* EXTRAIT DE PAGE
|---|
REVELATIONS SUR L’ASSASSINAT DE MONCEF BEN ALI

Par Slim Bagga La presse tunisienne aux ordres d’un régime en quête de respectabilité traîne dans la boue à longueur de colonnes les dissidents et les opposants à  la mafia qui a mis la main sur le pays depuis 18 ans. Mais elle ne dit mot sur les scandales qui ont éclaboussé ce régime deux ans à peine après son  avènement. L’affaire de « la Couscous Connexion » jugée à Paris en 1992 est l’un de ces scandales inoubliables qui ne donnera l’apparence de tomber dans les  oubliettes qu’avec la mort de Habib Ben Ali, dit Moncef, frère du Général-Président, en 1996. Dix ans après cette disparition troublante, « L’Audace » est en mesure d’apporter des révélations sur ce qui était un assassinat mafieux, programmé et  exécuté au nez de la police tunisienne omniprésente… Retour sur les faits

Au printemps 1989, la Brigade des stupéfiants dirigée par Joëlle P. parvient à interpeller à Orly une escouade de trafiquants de drogue qui se dirigeaient vers Tunis. Des mois de filature et d’écoutes téléphoniques ont permis à la police française d’être édifiée sur l’existence d’un vaste réseau de trafic de stupéfiants entre la Hollande et la France. L’originalité est que les membres de ce réseau sont tous Tunisiens. Le hic est que la filature et les écoutes téléphoniques à l’hôtel Edouard VII, dans le quartier de l’Opéra,  ont permis de constater que le chef du réseau est Moncef Ben Ali, frère du président de la République tunisienne auquel il est affectivement très lié.
|---|
* ENTRÉES AFFICHÉES
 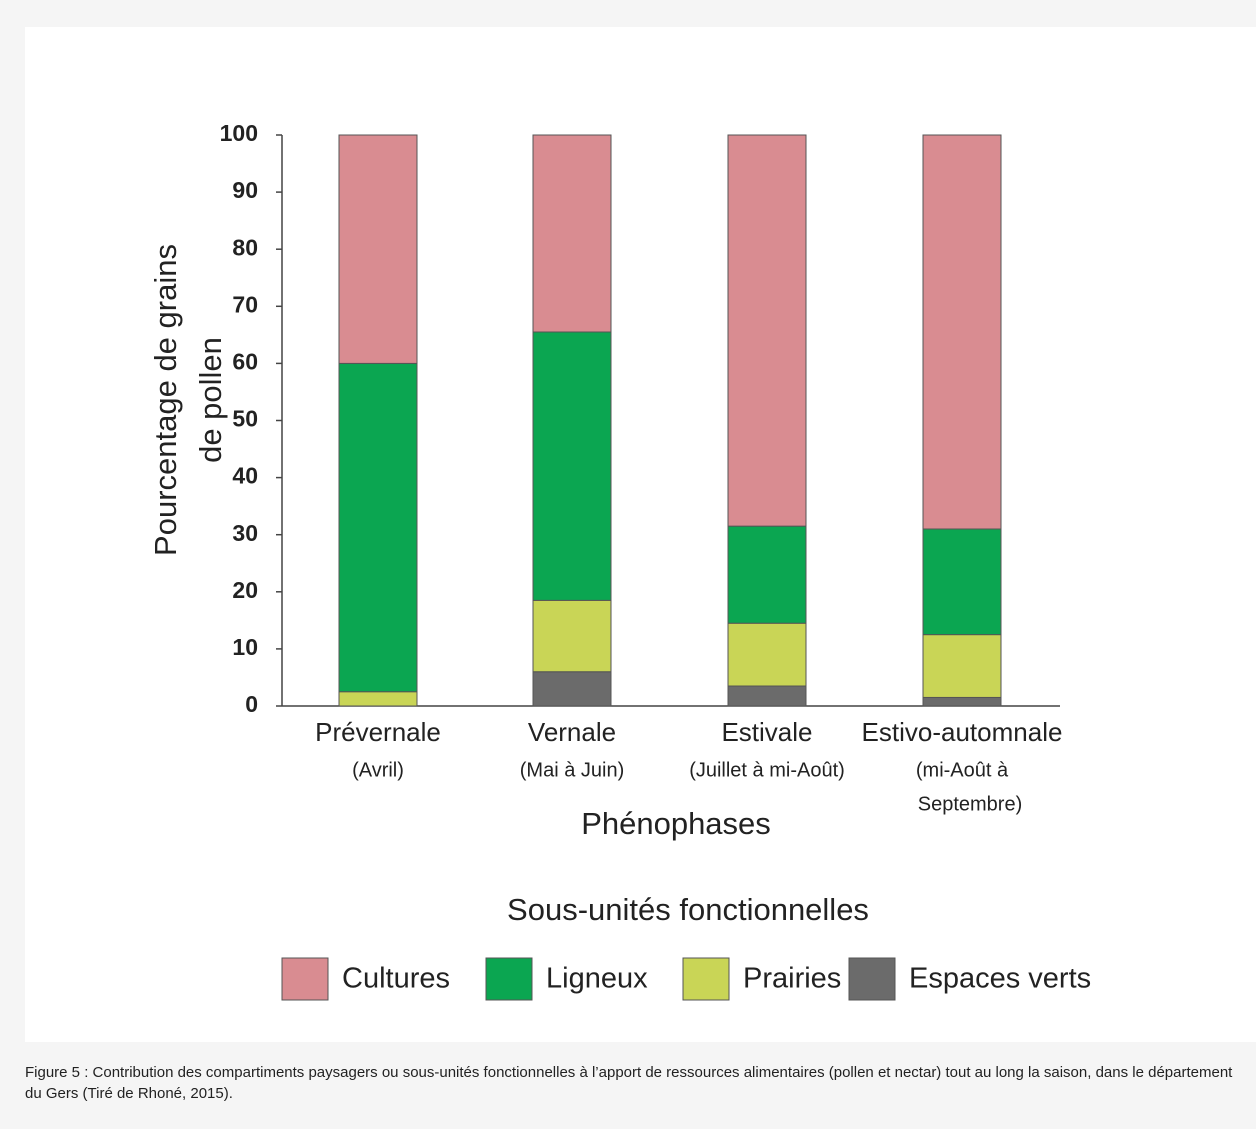 What do you see at coordinates (245, 419) in the screenshot?
I see `y-tick-label: 50` at bounding box center [245, 419].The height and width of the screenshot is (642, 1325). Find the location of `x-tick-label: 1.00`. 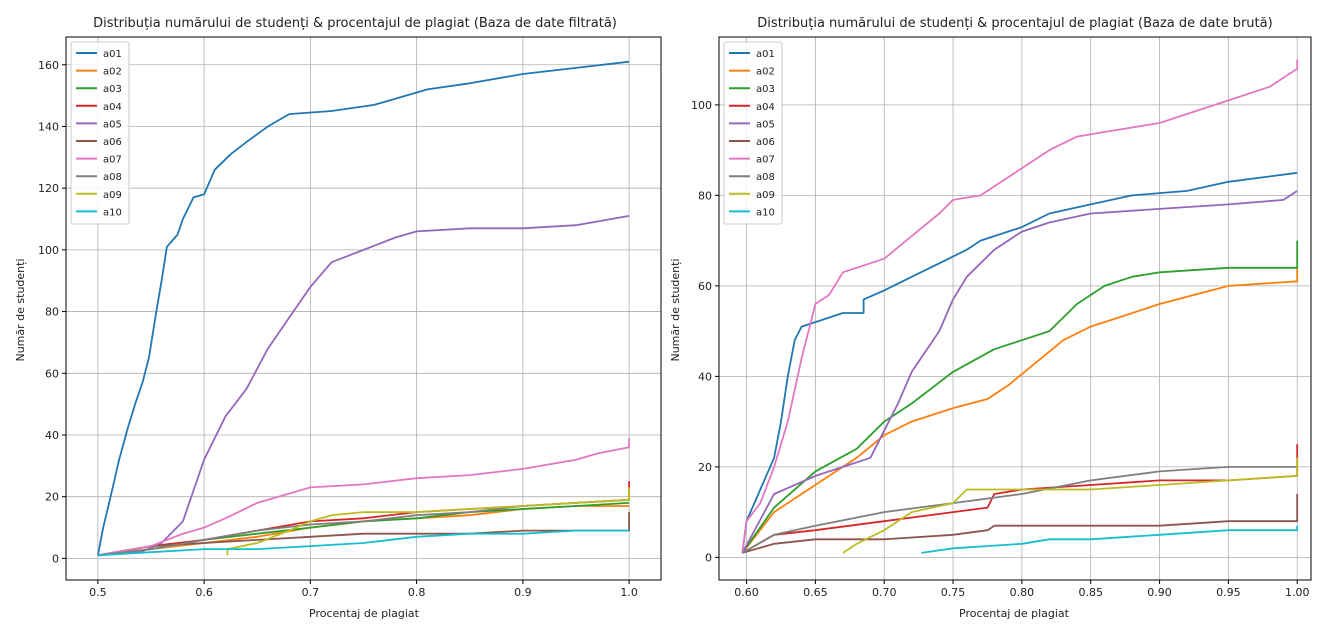

x-tick-label: 1.00 is located at coordinates (1298, 592).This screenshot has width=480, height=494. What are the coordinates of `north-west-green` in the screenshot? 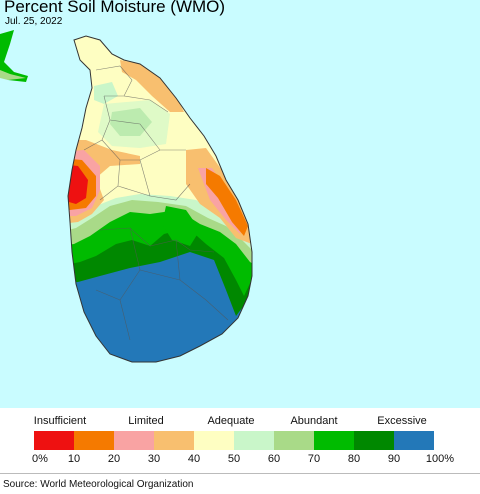 It's located at (106, 93). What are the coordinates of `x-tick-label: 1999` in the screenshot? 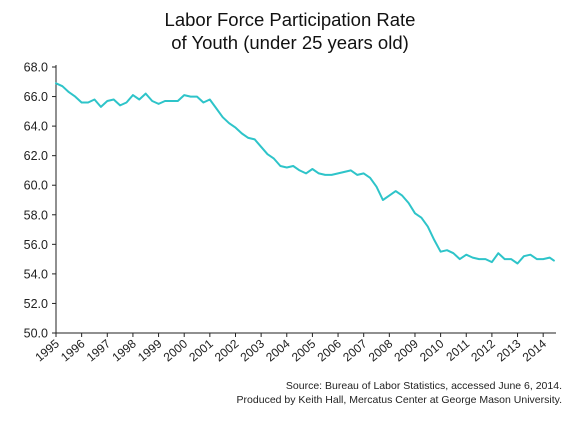 It's located at (150, 350).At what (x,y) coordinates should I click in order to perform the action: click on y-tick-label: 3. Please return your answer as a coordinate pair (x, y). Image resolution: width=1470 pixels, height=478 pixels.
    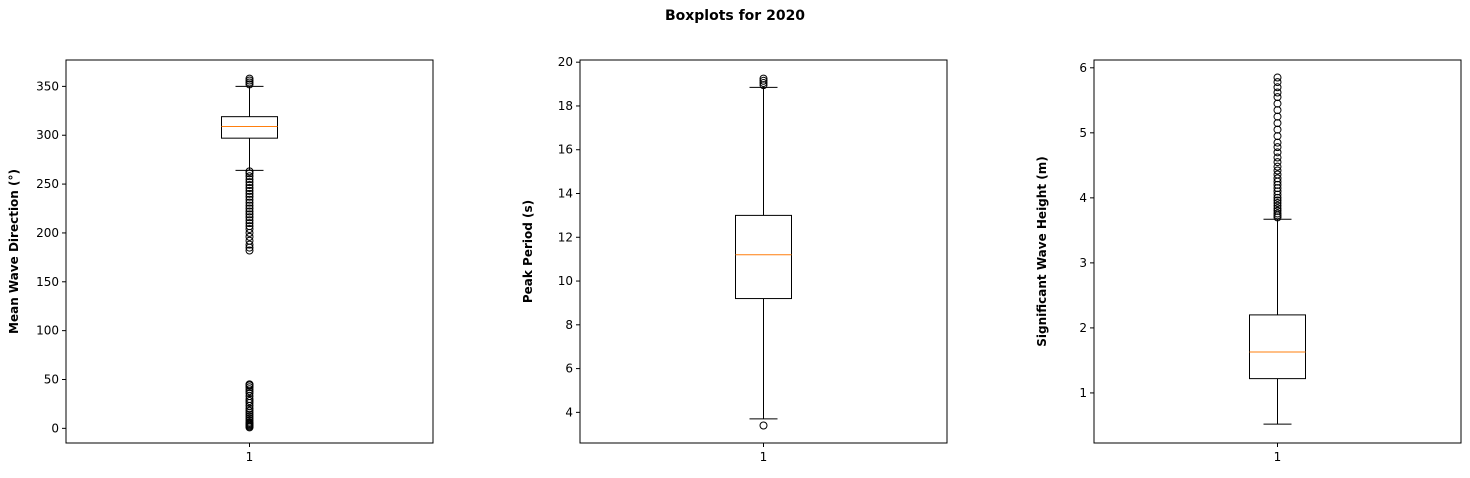
    Looking at the image, I should click on (1083, 263). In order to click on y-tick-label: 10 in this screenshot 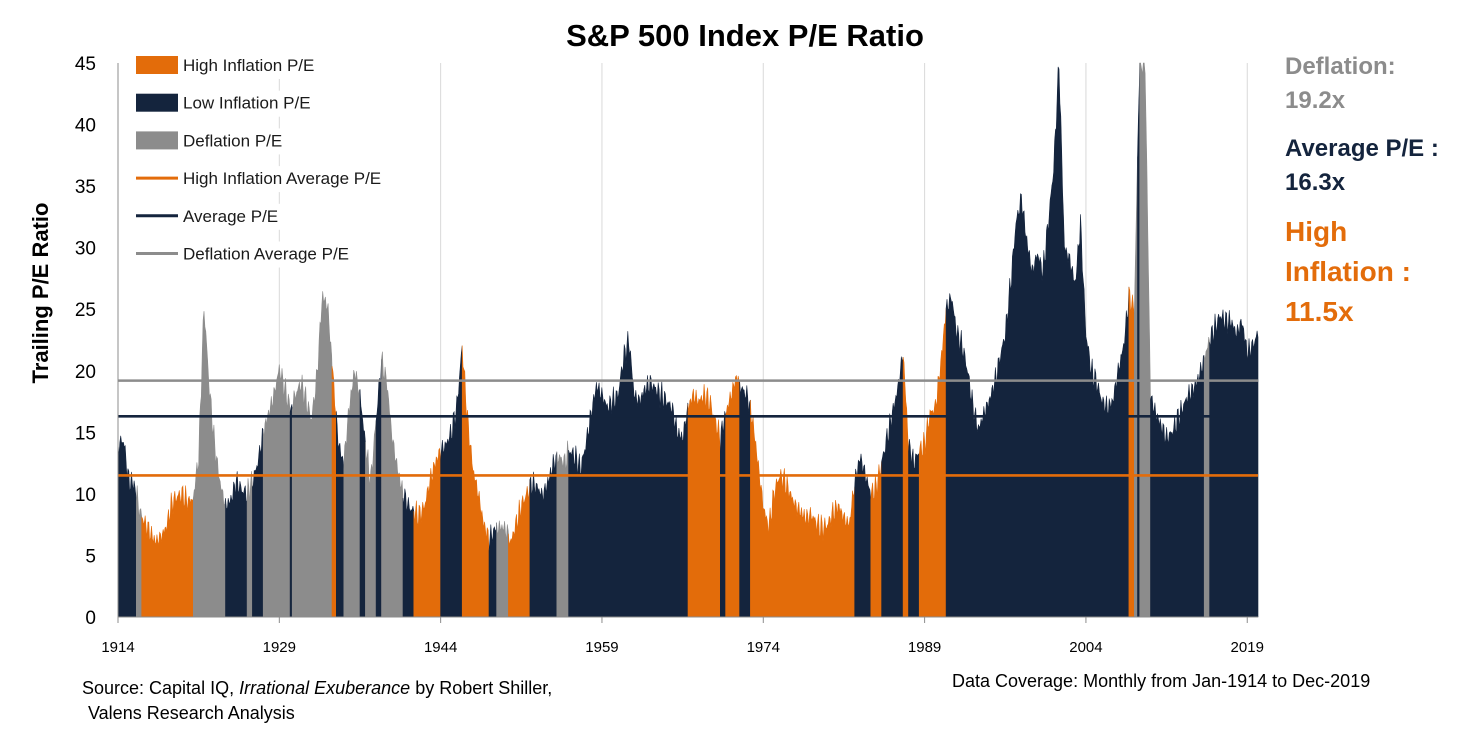, I will do `click(86, 496)`.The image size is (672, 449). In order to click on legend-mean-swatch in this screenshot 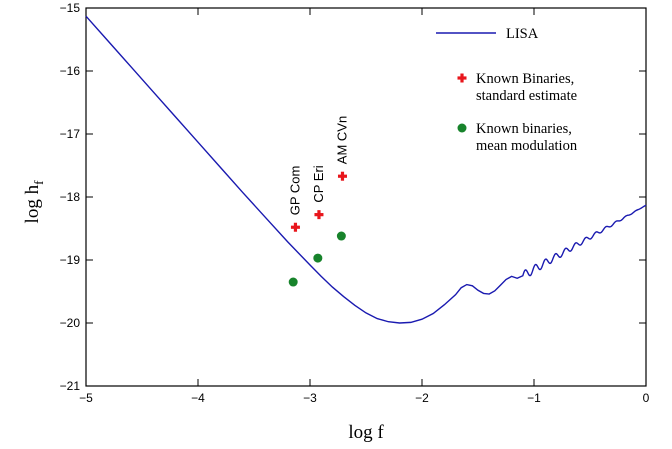, I will do `click(462, 128)`.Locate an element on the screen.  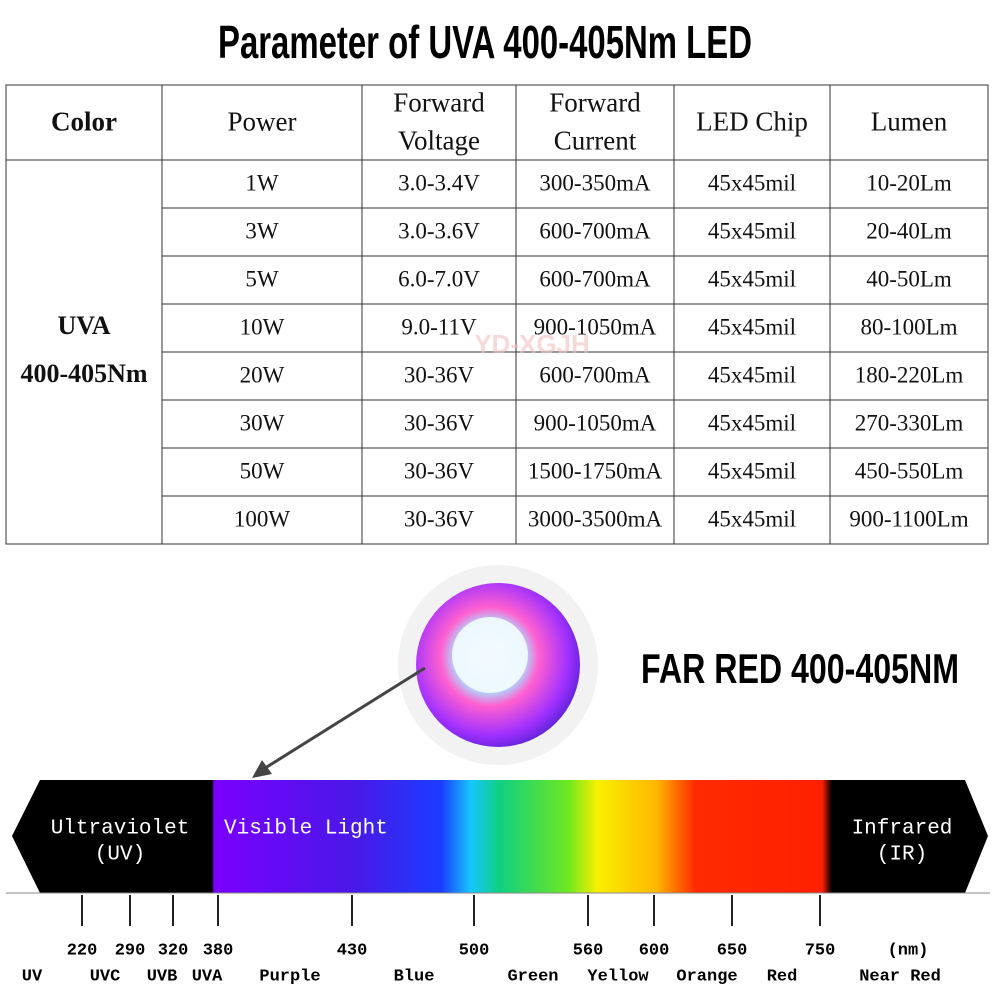
region-label: (IR) is located at coordinates (902, 856).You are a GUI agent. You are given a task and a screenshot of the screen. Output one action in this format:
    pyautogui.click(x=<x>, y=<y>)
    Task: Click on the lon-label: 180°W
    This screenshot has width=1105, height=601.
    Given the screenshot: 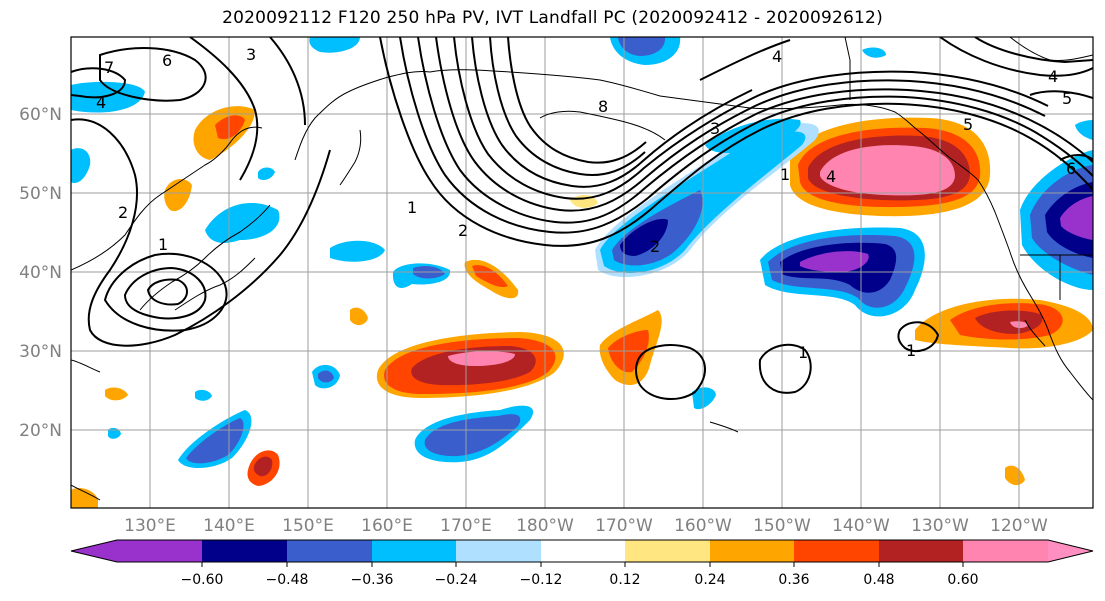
|---|
* TRAVAIL DEMANDÉ
Reproduisez le passage de l’article sur l’assassinat de Moncef Ben Ali compris entre « Au printemps 1989, la » et « affectivement très lié. », inclus, en substituant « Roissy » à « Orly ». La liste constitue un matériau indépendant de l’article sur l’assassinat de Moncef Ben Ali.

* SOLUTION PROPOSÉE
Au printemps 1989, la Brigade des stupéfiants dirigée par Joëlle P. parvient à interpeller à Roissy une escouade de trafiquants de drogue qui se dirigeaient vers Tunis. Des mois de filature et d’écoutes téléphoniques ont permis à la police française d’être édifiée sur l’existence d’un vaste réseau de trafic de stupéfiants entre la Hollande et la France. L’originalité est que les membres de ce réseau sont tous Tunisiens. Le hic est que la filature et les écoutes téléphoniques à l’hôtel Edouard VII, dans le quartier de l’Opéra,  ont permis de constater que le chef du réseau est Moncef Ben Ali, frère du président de la République tunisienne auquel il est affectivement très lié.